Image description: colour photograph, exterior. Taken from above, image depicts a park with lots of trees and a road running alongside the park. In the branches of one of the trees some bright fabric (probably a kite) is stuck. The fabric looks a bit like a creature with a red head, one eye in the centre of its head and different coloured arms or tentacles that reach out to other branches.

Image description: colour photograph, exterior. Taken from above, image depicts a park with lots of
trees and a road running alongside the park. In the branches of one of the trees some bright fabric (probably a kite) is stuck. The fabric looks a bit like a creature with a red head, one eye in the centre of its head and different coloured arms or tentacles that reach out to other branches.

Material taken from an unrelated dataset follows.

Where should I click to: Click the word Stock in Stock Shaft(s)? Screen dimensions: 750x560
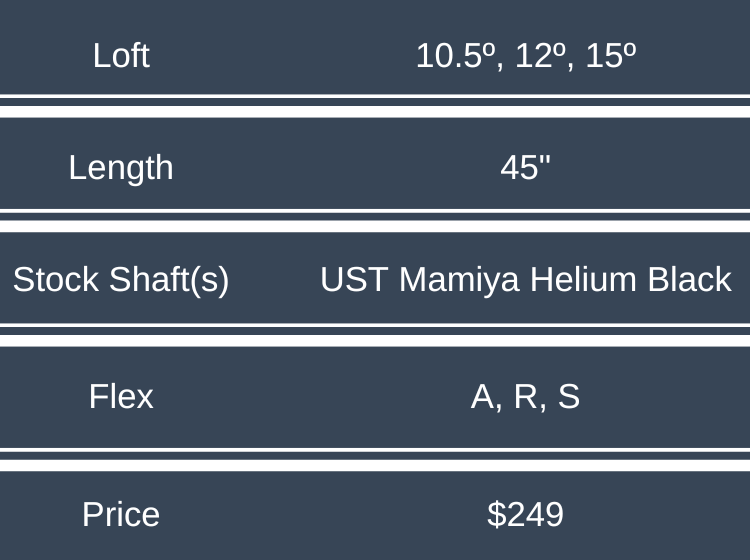click(x=55, y=280)
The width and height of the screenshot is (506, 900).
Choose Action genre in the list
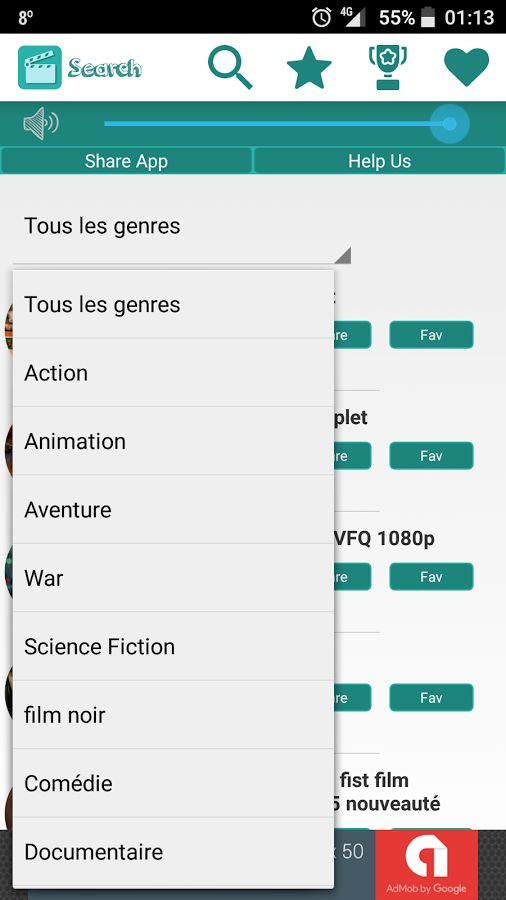click(x=173, y=373)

When was the last time you changed your mind about something? 

When I was given loads of time to really think about it and find out stuff from other people who had dead interesting ideas/ experiences that were completely different to mine. To really, properly, dedicatedly listen.

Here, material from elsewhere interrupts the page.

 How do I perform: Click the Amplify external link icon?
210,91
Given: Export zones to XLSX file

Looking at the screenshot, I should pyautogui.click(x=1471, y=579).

 The best thinking I ever did was when I got a lump sum after Social Housing Arts Network because we were underspent. We’d overworked so they unexpectedly said we ought to pay ourselves more. I retired for about 3 months. I didn’t have to work for money. I went to the studio a bit. I mucked around with some new ideas. I picked up some old ideas. I read. I thought. I talked to people. I lined up some future paid work. I reflected on all the stuff I’d learnt, the steep curve I’d been on, the ethics of taking other people up this curve before I’d figured it out, and slowly answered the justified criticism of the project. This reflection meant I changed my mind about a lot. It also reinforced my conviction in a lot. It was not built into the project plan - which followed the hand-to-mouth burn-yourself-out overreaching and underpaying model, but it was an unexpected and vital time. When you (Kitt) were talking of wanting more of a pause between projects I couldn’t agree more. However, the downside of this model was that when I did need to earn some money—the problem with my mini ‘retirement’—all the work I had lined up fell through (for varied and scarcely believable reasons), so I simultaneously regretted all the luxurious reflection I had permitted myself when I should have been earning money, but also really appreciated having been able to do so. The lack of work is what precipitated my move to Newcastle!

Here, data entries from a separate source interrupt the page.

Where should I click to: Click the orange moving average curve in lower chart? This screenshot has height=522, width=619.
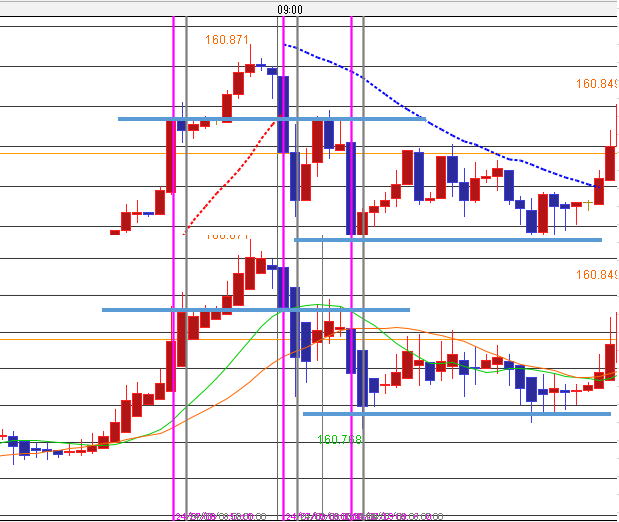(420, 331)
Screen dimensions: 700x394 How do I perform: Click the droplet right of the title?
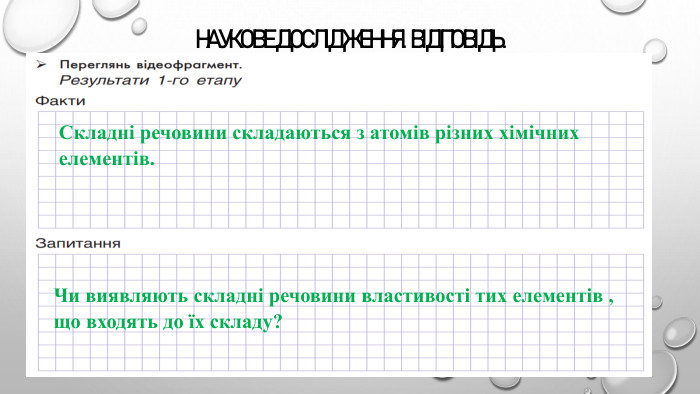point(655,50)
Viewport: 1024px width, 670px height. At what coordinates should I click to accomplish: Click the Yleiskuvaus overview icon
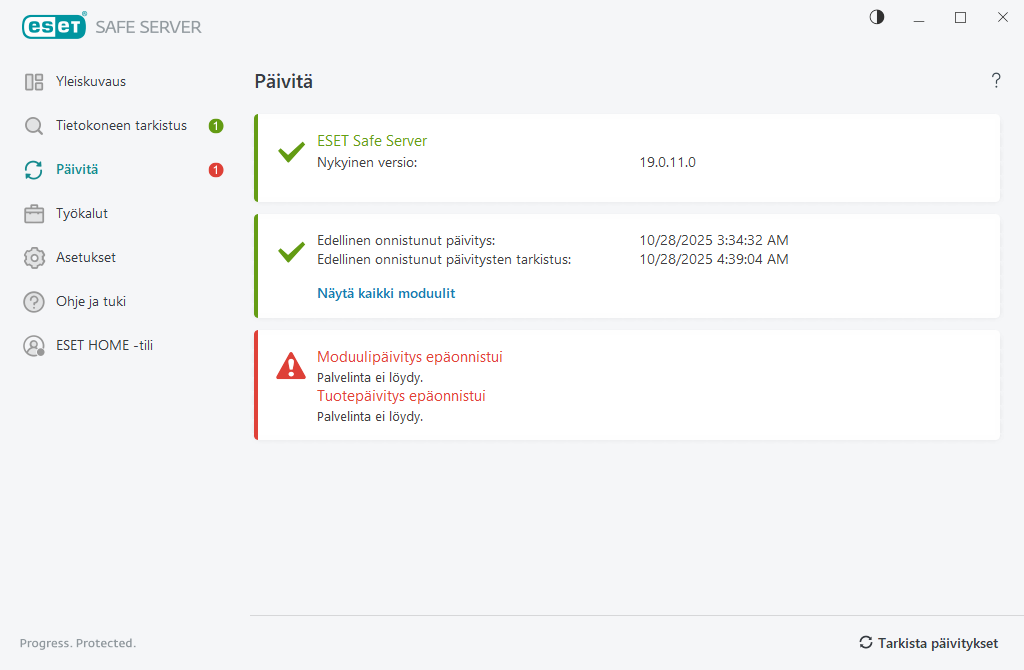34,82
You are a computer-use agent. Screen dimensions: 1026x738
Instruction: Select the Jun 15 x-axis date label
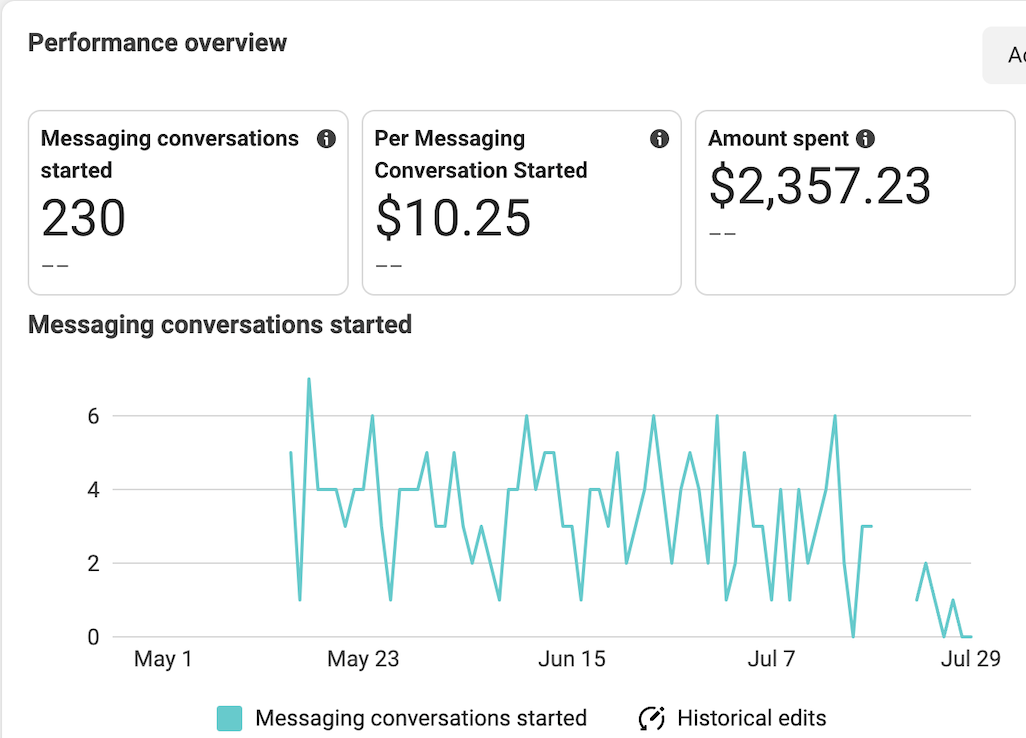pyautogui.click(x=571, y=659)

In an effort to build a beat of pauses into our lives / projects we have both considered a variety of other professions which might make use of the wide and often seemingly unconnected variety of skills we have accumulated through ‘doing’ social art. Dan recently realised he had all the skills required to be a stoat exterminator in Orkney apart from a desire to kill stoats…

Project Implementation Manager - yep

Managing a multidisciplinary team - yep

developing the skills and capabilities of the team (and self) - yep

Demonstrable experience of developing and working in partnership with others - yep

working with local communities in a collaborative and diplomatic way - yep

Understanding of and experience of delivering invasive non-native species eradications - you what?

undertake the world’s largest stoat eradication operation - Oh.

 Imagine the reflection after that project!

Not sure that ‘can you pay me twice as much, so I can do the work then think about it after’ is going to wash if we stick to the ‘speak the funders language’ approach. As that is invariably  based on ‘value for money’ and ‘efficiency’ and other cop-out measurements. So we next need to think about how to talk about all this by enticing people to address it via our terms and values.

But that’s for another day and another walk.